(Text segment):
————————

Chancellor Olaf Scholz and Finance Minister Christian Lindner have proposed the 55-year-old to succeed Jens Weidmann, Lindner announced on Twitter on Monday.
The appointment has to be confirmed by the Cabinet.
Weidmann announced in October that he would step down on December 31 for personal reasons after more than 10 years in office.
Nagel, who is a member of the Scholz’s Social Democratic Party (SPD), was on the executive board of the Bundesbank from 2010 to 2016. He then went on to the development bank KfW and currently works at the Bank for International Settlements (BIS), also known as the central bank of central banks.
He studied economics in his native city of Karlsruhe and earned his doctorate at the university there.
Lindner emphasized that in view of inflation risks, the importance of a stability-oriented monetary policy is currently increasing. Nagel is “an experienced personality who will ensure the continuity of the Bundesbank,” he wrote.

————————

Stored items

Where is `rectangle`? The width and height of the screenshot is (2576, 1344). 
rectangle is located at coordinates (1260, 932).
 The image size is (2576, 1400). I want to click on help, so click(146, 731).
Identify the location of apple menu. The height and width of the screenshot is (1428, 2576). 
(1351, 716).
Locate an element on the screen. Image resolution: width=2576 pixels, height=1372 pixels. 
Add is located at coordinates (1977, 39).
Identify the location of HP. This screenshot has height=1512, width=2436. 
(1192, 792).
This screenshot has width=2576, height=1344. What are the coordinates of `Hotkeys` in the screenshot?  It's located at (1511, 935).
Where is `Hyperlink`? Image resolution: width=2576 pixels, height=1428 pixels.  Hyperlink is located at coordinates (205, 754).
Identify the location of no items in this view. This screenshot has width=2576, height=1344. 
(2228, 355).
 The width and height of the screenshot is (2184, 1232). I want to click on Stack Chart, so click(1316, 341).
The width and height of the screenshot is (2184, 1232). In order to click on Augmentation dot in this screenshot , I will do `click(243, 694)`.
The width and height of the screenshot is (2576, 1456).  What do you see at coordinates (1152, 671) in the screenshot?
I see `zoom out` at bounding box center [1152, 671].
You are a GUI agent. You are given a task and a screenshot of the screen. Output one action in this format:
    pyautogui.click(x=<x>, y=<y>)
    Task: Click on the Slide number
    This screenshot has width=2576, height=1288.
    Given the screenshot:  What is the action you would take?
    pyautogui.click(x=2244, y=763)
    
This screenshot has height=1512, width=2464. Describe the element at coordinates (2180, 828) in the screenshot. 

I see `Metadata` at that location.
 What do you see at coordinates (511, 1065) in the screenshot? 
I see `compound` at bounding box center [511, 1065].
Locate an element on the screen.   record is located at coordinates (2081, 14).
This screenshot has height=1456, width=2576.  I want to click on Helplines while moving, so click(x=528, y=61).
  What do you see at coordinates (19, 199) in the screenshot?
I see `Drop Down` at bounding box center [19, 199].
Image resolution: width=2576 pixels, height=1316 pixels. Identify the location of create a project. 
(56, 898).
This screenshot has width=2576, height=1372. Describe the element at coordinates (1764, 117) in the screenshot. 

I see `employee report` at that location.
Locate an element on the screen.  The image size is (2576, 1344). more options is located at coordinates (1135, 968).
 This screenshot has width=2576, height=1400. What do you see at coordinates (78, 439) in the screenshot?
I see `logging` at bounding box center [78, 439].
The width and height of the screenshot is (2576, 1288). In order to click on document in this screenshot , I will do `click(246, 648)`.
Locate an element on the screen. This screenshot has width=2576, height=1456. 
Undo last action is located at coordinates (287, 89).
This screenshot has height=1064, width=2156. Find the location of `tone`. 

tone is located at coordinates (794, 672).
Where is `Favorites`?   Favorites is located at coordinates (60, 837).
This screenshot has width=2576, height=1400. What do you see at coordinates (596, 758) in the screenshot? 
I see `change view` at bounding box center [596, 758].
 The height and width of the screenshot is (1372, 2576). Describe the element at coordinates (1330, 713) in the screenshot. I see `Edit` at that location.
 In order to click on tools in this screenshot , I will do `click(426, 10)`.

————————

(Tasks for this exercise):
(A) List every person named in the news excerpt about the Bundesbank appointment.
(B) Reproduce the entries from the line containing "This screenshot has height=1064, width=2156." down to the line containing "coordinates (60, 837).", including both of those lines.

(Responses to the exercise):
(A)
Olaf Scholz
Christian Lindner
Jens Weidmann
Nagel

(B)
This screenshot has height=1064, width=2156. Find the location of `tone`. 

tone is located at coordinates (794, 672).
Where is `Favorites`?   Favorites is located at coordinates (60, 837).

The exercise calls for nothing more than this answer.